Mr. Green Claims Success for Q3 as it Adapts to Foreign Markets

Published November 16, 2015 by Lee R

Mr. Green Claims Success for Q3 as it Adapts to Foreign Markets

Mr. Green is a sound example of strategy for all online operators.

Q3 was good to operators as well, though the numbers need some interpretation.

How Mr. Green Jumped

Online casino operator Mr. Green's promising year-on-year jump in revenue shown for Q3 2015 has Chief Executive Officer Per Norman raving about the fact that his company has “laid the foundation to continue to outpace the market.”

The totals that have spurred this enthusiasm include boosts of SEK 201.6 million (€21.5 million/$23.3 million) for an increase of almost a full fifth--or 19.6%--on the SEK 168.5 million posted in last year's third quarter.

Even more importantly for online casino industry watchers and players in general is the fact that Active Customers were well up for Mr Green, from 66,266 last year to 73,689 in Q3 this year, with Mr. Green reporting a commensurate jump in sales of approximately 20%.

Regulation Adaptation Costs

Interestingly, and a reflection on the costs of adapting to various regulations in new online casino markets, Mr. Green pointed out that Q3 earnings totals before interest, tax, depreciation and amortisation (EBITDA) excluding items affecting comparability fell from SEK 42.4 million in the third quarter of last year to SEK 40.8 million this year.

Also, and no less significant, earnings before interest and tax dropped from SEK positive of 28.4 million last year to a negative of SEK 82.7 million year-on-year in Q3.
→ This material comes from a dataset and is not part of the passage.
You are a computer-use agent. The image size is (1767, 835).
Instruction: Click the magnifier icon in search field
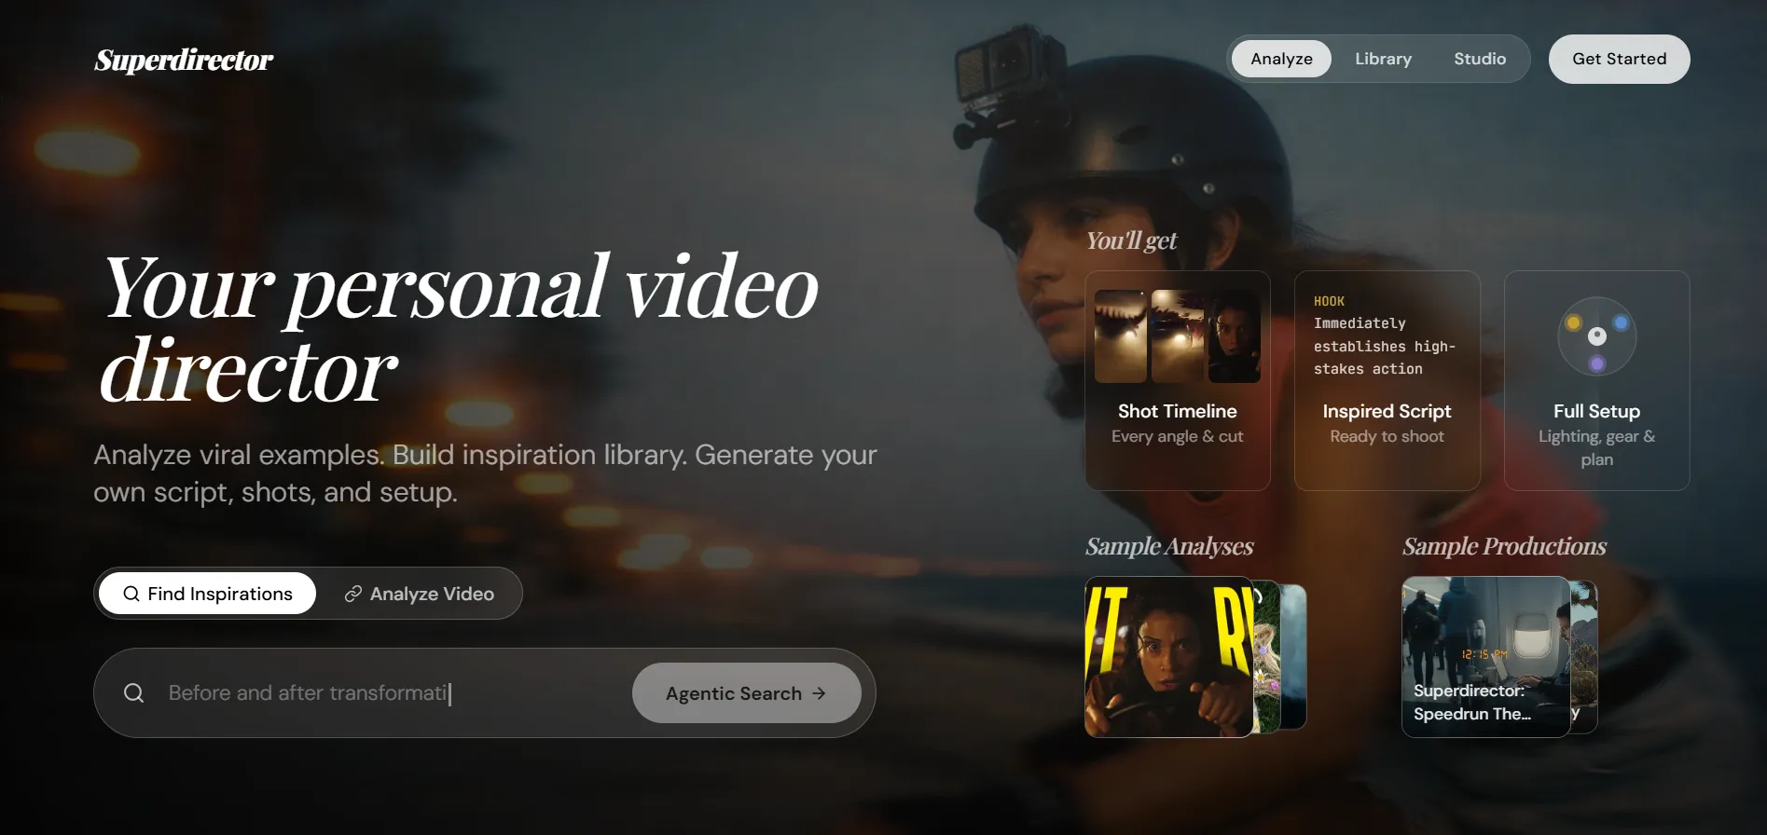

The disparity between increased patronage and decreased profits was further explained by Norman as “impacted by recognition of an amount corresponding to SEK 25.4 million in tax, compared with SEK 400,000 in the year-earlier period.”

Consistent with Strategy

Norman attributes these disparities to risks which the company assumed in expanding into newly regulated markets, where despite operating costs increased operations in regulated markets ultimately serve to reduce business risk.

Thus the company has taken on greater cost control efforts in the interests of meeting anticipated “increased tax pressure from regulated markets.”

The strong overall showing of Q3 brought Mr. Green’s revenue for the year-to-date to SEK 591.5 million, a jump from 22.1% on the same point last year.

The success of overall visitorship and play, combined with Mr. Green's adaptation process, would imply that all numbers will smooth out in Mr. Green's favor.